La vara de medir, hasta el siglo XIX, tenía una longitud de 83,59 cm (vara castellana o de Burgos), y era utilizada para la medición de paños, maderas o piedras, además de otras muchas cosas. 

Para evitar ese maldito mal endémico tan español, la piratería en todas sus formas, en algunos lugares se tallaba esta medida en una piedra que era colocada en algún lugar preeminente de la localidad y así se sorteaba la malicia de usar «distintas varas de medir».

En la palabra hablada o escrita, la incontinencia manipuladora no se puede atajar con una medida concreta y, a menudo, por no decir siempre, vemos cómo se analizan y juzgan las cosas, los hechos y a las personas en función del quién más que del qué y el cómo.

Desde este Madrid controvertido y desconcertante se ha avisado del peligro de la regularización masiva de inmigrantes, entre otras cosas, al margen de la charlotada de los «delincuentes de medio pelo», por la posible saturación y desbordamiento de los servicios públicos. Llega tarde esa preocupación, me temo, viendo su estado actual, pero sigamos. Pudiera ser, pero las personas que desean quedarse donde la necesidad les ha llevado ya viven y trabajan aquí desde hace tiempo y hasta pagan el IVA por sus compras. Ellos van a sus trabajos en metro, recurren a las urgencias cuando es necesario y sus hijos acuden cada mañana a la destartalada educación pública, que languidece como la universidad por falta de mantenimiento e inversión. En cualquier caso, habría que preguntarse cómo se ha reinvertido toda la riqueza que estas gentes han generado desde que llegaron y cuál sería el horizonte para presupuestar, a corto y medio plazo, su aportación al futuro de todos.

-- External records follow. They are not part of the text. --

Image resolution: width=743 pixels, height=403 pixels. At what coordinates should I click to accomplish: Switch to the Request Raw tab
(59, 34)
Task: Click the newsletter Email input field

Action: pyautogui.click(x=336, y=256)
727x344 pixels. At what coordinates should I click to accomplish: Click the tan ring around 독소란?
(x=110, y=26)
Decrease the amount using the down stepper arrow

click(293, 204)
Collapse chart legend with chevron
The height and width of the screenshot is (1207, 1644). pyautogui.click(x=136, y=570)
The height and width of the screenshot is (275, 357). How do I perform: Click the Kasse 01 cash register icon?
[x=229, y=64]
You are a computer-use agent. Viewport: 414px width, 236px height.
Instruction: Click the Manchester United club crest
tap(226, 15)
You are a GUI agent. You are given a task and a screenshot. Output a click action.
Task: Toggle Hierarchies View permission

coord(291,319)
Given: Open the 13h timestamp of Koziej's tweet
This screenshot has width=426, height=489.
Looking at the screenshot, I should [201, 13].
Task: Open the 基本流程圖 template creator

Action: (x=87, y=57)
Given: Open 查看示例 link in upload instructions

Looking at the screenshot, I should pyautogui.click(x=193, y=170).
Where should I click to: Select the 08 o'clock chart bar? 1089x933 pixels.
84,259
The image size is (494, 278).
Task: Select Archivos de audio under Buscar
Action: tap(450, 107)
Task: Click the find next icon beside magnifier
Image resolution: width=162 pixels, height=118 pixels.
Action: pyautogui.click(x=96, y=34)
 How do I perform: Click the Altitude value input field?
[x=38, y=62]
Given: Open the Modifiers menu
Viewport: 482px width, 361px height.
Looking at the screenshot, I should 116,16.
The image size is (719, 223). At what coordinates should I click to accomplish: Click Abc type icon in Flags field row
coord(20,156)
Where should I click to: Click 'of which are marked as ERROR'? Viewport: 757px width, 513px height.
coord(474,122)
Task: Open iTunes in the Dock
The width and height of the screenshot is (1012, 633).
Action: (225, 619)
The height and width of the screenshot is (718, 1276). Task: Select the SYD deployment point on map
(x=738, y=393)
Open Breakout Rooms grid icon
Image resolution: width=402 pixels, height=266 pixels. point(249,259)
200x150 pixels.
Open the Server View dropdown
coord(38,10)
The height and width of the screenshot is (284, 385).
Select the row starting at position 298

A lo mejor los números salen

Coincidiendo en el tiempo, se nos anuncia un macroplan para «rellenar Madrid».  El proyecto es nada más y nada menos que construir 350.000 nuevas viviendas, es decir, «traernos» a Córdoba y El Escorial, con sus coches, gripes, alumnos, aguas fecales y medios de transporte, al D.F. Pero esta moderna trashumancia no solo afectaría a las zonas concretas donde se «trasplante» a cordobeses y escurialenses, sino también al resto del área metropolitana, porque la gente tiene la tremenda manía, y a veces la obligación, de moverse. Sin embargo, para este «modesto crecimiento urbanita», no parecen crecer los reparos y las dudas, de a quienes tanto les preocupa que se nos revienten las costuras de eso que estúpidamente llamamos estado del bienestar.

Curioso, ¿verdad?

P.D. Y, por último, alguna duda menor: ¿Quiénes van a currar para construir y habilitar los miles de viviendas que se nos anuncian? ¿Habrá algún tipo de prioridad o arraigo para ponerse el mono y el casco en las obras?